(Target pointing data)
───
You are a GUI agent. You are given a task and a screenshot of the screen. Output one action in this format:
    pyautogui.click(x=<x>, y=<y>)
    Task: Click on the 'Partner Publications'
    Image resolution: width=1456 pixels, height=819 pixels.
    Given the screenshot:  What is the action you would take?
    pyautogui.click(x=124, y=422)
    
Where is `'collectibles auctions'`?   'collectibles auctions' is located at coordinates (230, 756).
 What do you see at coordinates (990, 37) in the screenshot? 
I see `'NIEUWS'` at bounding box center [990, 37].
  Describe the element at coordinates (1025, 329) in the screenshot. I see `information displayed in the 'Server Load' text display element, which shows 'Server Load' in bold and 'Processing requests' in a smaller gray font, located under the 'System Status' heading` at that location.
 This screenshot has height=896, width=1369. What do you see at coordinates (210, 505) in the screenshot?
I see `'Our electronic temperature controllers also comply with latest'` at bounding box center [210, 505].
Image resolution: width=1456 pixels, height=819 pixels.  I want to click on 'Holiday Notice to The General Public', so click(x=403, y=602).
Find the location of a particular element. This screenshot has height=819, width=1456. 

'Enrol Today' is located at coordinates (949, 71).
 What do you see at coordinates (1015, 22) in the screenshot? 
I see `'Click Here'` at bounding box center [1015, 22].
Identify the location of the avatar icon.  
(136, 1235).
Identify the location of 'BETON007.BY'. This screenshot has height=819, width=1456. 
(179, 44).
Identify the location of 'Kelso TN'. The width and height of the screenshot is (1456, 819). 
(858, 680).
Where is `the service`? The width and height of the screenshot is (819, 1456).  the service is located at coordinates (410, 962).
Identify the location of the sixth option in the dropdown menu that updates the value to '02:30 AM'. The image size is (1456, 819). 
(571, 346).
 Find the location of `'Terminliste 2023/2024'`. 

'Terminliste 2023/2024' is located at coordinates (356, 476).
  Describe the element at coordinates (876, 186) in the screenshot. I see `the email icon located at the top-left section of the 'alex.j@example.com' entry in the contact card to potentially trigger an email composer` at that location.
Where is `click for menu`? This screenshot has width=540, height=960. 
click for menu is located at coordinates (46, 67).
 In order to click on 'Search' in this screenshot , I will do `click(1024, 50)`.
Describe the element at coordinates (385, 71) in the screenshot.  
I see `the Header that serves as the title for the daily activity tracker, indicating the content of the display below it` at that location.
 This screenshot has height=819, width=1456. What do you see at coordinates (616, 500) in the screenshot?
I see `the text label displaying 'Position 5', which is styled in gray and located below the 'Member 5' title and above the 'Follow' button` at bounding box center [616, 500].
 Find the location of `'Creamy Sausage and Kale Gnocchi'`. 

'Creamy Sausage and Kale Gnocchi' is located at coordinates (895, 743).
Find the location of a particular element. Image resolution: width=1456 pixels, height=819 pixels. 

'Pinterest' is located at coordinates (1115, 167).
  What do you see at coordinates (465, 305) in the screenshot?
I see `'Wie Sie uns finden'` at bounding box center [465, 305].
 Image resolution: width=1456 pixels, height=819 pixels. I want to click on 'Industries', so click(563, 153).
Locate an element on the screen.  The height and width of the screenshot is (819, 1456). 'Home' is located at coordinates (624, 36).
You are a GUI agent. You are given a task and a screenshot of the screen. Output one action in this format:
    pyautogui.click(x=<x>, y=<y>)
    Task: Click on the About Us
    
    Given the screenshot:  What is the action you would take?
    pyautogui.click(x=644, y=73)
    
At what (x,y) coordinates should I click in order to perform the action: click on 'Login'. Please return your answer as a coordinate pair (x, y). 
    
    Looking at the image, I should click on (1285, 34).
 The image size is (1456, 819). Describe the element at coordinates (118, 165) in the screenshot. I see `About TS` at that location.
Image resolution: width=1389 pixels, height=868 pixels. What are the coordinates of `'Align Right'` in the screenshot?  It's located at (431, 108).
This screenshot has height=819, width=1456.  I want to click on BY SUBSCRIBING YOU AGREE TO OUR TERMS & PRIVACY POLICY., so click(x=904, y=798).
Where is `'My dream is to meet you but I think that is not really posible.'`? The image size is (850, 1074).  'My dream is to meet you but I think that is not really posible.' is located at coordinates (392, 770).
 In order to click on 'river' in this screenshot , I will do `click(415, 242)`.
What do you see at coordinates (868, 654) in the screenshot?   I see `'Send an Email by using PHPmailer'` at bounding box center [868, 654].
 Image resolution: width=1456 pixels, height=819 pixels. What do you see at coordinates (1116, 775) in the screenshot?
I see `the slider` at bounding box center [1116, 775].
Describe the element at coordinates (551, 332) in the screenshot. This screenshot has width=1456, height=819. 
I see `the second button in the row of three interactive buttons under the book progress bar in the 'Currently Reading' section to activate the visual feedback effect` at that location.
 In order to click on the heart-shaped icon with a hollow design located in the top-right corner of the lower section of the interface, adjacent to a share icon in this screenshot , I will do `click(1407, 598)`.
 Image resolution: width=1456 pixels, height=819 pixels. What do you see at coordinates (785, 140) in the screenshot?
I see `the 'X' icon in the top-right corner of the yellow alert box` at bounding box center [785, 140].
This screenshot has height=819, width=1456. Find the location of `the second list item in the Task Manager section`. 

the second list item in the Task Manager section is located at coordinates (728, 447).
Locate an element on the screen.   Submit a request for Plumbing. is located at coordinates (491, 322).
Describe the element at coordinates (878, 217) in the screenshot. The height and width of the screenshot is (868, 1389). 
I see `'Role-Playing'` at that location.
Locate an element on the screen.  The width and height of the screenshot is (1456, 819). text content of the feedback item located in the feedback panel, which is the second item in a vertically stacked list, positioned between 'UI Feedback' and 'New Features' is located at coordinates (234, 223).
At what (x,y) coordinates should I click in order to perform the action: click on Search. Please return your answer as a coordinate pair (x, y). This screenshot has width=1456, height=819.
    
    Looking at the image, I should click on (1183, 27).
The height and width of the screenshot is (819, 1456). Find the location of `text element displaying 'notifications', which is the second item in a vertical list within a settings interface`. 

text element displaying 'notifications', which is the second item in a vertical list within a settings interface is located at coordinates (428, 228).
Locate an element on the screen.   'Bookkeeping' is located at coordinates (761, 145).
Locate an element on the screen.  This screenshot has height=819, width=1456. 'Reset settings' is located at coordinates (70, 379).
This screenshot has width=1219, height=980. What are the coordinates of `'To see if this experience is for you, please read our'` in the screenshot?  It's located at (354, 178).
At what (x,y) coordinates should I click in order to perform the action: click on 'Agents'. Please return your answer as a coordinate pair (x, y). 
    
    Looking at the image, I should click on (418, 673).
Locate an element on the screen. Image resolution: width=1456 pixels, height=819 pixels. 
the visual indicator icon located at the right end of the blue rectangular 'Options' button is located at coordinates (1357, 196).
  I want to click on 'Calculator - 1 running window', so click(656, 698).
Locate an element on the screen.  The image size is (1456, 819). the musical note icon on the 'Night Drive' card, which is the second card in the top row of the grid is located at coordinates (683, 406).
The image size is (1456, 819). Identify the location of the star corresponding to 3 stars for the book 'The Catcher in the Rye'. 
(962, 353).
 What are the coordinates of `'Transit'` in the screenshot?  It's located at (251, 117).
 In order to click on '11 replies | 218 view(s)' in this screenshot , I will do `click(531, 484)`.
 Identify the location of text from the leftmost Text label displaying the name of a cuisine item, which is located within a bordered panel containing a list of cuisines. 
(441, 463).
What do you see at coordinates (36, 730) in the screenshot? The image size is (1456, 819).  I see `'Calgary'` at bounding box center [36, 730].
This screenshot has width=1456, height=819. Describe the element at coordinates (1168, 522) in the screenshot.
───
### STATED PROBLEM:
Put every one of the lines above into a numbered list, omitting any blank lines.

### ANSWER FOR THE TASK:
1. You are a GUI agent. You are given a task and a screenshot of the screen. Output one action in this format:
2.     pyautogui.click(x=<x>, y=<y>)
3.     Task: Click on the 'Partner Publications'
4.     Image resolution: width=1456 pixels, height=819 pixels.
5.     Given the screenshot:  What is the action you would take?
6.     pyautogui.click(x=124, y=422)
7. Where is `'collectibles auctions'`?   'collectibles auctions' is located at coordinates (230, 756).
8.  What do you see at coordinates (990, 37) in the screenshot? 
9. I see `'NIEUWS'` at bounding box center [990, 37].
10.   Describe the element at coordinates (1025, 329) in the screenshot. I see `information displayed in the 'Server Load' text display element, which shows 'Server Load' in bold and 'Processing requests' in a smaller gray font, located under the 'System Status' heading` at that location.
11.  This screenshot has height=896, width=1369. What do you see at coordinates (210, 505) in the screenshot?
12. I see `'Our electronic temperature controllers also comply with latest'` at bounding box center [210, 505].
13. Image resolution: width=1456 pixels, height=819 pixels.  I want to click on 'Holiday Notice to The General Public', so click(x=403, y=602).
14. Find the location of a particular element. This screenshot has height=819, width=1456. 
15. 'Enrol Today' is located at coordinates (949, 71).
16.  What do you see at coordinates (1015, 22) in the screenshot? 
17. I see `'Click Here'` at bounding box center [1015, 22].
18. Identify the location of the avatar icon.  
19. (136, 1235).
20. Identify the location of 'BETON007.BY'. This screenshot has height=819, width=1456. 
21. (179, 44).
22. Identify the location of 'Kelso TN'. The width and height of the screenshot is (1456, 819). 
23. (858, 680).
24. Where is `the service`? The width and height of the screenshot is (819, 1456).  the service is located at coordinates (410, 962).
25. Identify the location of the sixth option in the dropdown menu that updates the value to '02:30 AM'. The image size is (1456, 819). 
26. (571, 346).
27.  Find the location of `'Terminliste 2023/2024'`. 
28. 'Terminliste 2023/2024' is located at coordinates (356, 476).
29.   Describe the element at coordinates (876, 186) in the screenshot. I see `the email icon located at the top-left section of the 'alex.j@example.com' entry in the contact card to potentially trigger an email composer` at that location.
30. Where is `click for menu`? This screenshot has width=540, height=960. 
31. click for menu is located at coordinates (46, 67).
32.  In order to click on 'Search' in this screenshot , I will do `click(1024, 50)`.
33. Describe the element at coordinates (385, 71) in the screenshot.  
34. I see `the Header that serves as the title for the daily activity tracker, indicating the content of the display below it` at that location.
35.  This screenshot has height=819, width=1456. What do you see at coordinates (616, 500) in the screenshot?
36. I see `the text label displaying 'Position 5', which is styled in gray and located below the 'Member 5' title and above the 'Follow' button` at bounding box center [616, 500].
37.  Find the location of `'Creamy Sausage and Kale Gnocchi'`. 
38. 'Creamy Sausage and Kale Gnocchi' is located at coordinates (895, 743).
39. Find the location of a particular element. Image resolution: width=1456 pixels, height=819 pixels. 
40. 'Pinterest' is located at coordinates (1115, 167).
41.   What do you see at coordinates (465, 305) in the screenshot?
42. I see `'Wie Sie uns finden'` at bounding box center [465, 305].
43.  Image resolution: width=1456 pixels, height=819 pixels. I want to click on 'Industries', so click(563, 153).
44. Locate an element on the screen.  The height and width of the screenshot is (819, 1456). 'Home' is located at coordinates (624, 36).
45. You are a GUI agent. You are given a task and a screenshot of the screen. Output one action in this format:
46.     pyautogui.click(x=<x>, y=<y>)
47.     Task: Click on the About Us
48.     Given the screenshot:  What is the action you would take?
49.     pyautogui.click(x=644, y=73)
50. At what (x,y) coordinates should I click in order to perform the action: click on 'Login'. Please return your answer as a coordinate pair (x, y). 
51.     Looking at the image, I should click on (1285, 34).
52.  The image size is (1456, 819). Describe the element at coordinates (118, 165) in the screenshot. I see `About TS` at that location.
53. Image resolution: width=1389 pixels, height=868 pixels. What are the coordinates of `'Align Right'` in the screenshot?  It's located at (431, 108).
54. This screenshot has height=819, width=1456.  I want to click on BY SUBSCRIBING YOU AGREE TO OUR TERMS & PRIVACY POLICY., so click(x=904, y=798).
55. Where is `'My dream is to meet you but I think that is not really posible.'`? The image size is (850, 1074).  'My dream is to meet you but I think that is not really posible.' is located at coordinates (392, 770).
56.  In order to click on 'river' in this screenshot , I will do `click(415, 242)`.
57. What do you see at coordinates (868, 654) in the screenshot?   I see `'Send an Email by using PHPmailer'` at bounding box center [868, 654].
58.  Image resolution: width=1456 pixels, height=819 pixels. What do you see at coordinates (1116, 775) in the screenshot?
59. I see `the slider` at bounding box center [1116, 775].
60. Describe the element at coordinates (551, 332) in the screenshot. This screenshot has width=1456, height=819. 
61. I see `the second button in the row of three interactive buttons under the book progress bar in the 'Currently Reading' section to activate the visual feedback effect` at that location.
62.  In order to click on the heart-shaped icon with a hollow design located in the top-right corner of the lower section of the interface, adjacent to a share icon in this screenshot , I will do `click(1407, 598)`.
63.  Image resolution: width=1456 pixels, height=819 pixels. What do you see at coordinates (785, 140) in the screenshot?
64. I see `the 'X' icon in the top-right corner of the yellow alert box` at bounding box center [785, 140].
65. This screenshot has height=819, width=1456. Find the location of `the second list item in the Task Manager section`. 
66. the second list item in the Task Manager section is located at coordinates (728, 447).
67. Locate an element on the screen.   Submit a request for Plumbing. is located at coordinates (491, 322).
68. Describe the element at coordinates (878, 217) in the screenshot. The height and width of the screenshot is (868, 1389). 
69. I see `'Role-Playing'` at that location.
70. Locate an element on the screen.  The width and height of the screenshot is (1456, 819). text content of the feedback item located in the feedback panel, which is the second item in a vertically stacked list, positioned between 'UI Feedback' and 'New Features' is located at coordinates (234, 223).
71. At what (x,y) coordinates should I click in order to perform the action: click on Search. Please return your answer as a coordinate pair (x, y). This screenshot has width=1456, height=819.
72.     Looking at the image, I should click on (1183, 27).
73. The height and width of the screenshot is (819, 1456). Find the location of `text element displaying 'notifications', which is the second item in a vertical list within a settings interface`. 
74. text element displaying 'notifications', which is the second item in a vertical list within a settings interface is located at coordinates (428, 228).
75. Locate an element on the screen.   'Bookkeeping' is located at coordinates (761, 145).
76. Locate an element on the screen.  This screenshot has height=819, width=1456. 'Reset settings' is located at coordinates (70, 379).
77. This screenshot has width=1219, height=980. What are the coordinates of `'To see if this experience is for you, please read our'` in the screenshot?  It's located at (354, 178).
78. At what (x,y) coordinates should I click in order to perform the action: click on 'Agents'. Please return your answer as a coordinate pair (x, y). 
79.     Looking at the image, I should click on (418, 673).
80. Locate an element on the screen. Image resolution: width=1456 pixels, height=819 pixels. 
81. the visual indicator icon located at the right end of the blue rectangular 'Options' button is located at coordinates (1357, 196).
82.   I want to click on 'Calculator - 1 running window', so click(656, 698).
83. Locate an element on the screen.  The image size is (1456, 819). the musical note icon on the 'Night Drive' card, which is the second card in the top row of the grid is located at coordinates (683, 406).
84. The image size is (1456, 819). Identify the location of the star corresponding to 3 stars for the book 'The Catcher in the Rye'. 
85. (962, 353).
86.  What are the coordinates of `'Transit'` in the screenshot?  It's located at (251, 117).
87.  In order to click on '11 replies | 218 view(s)' in this screenshot , I will do `click(531, 484)`.
88.  Identify the location of text from the leftmost Text label displaying the name of a cuisine item, which is located within a bordered panel containing a list of cuisines. 
89. (441, 463).
90. What do you see at coordinates (36, 730) in the screenshot? The image size is (1456, 819).  I see `'Calgary'` at bounding box center [36, 730].
91. This screenshot has width=1456, height=819. Describe the element at coordinates (1168, 522) in the screenshot.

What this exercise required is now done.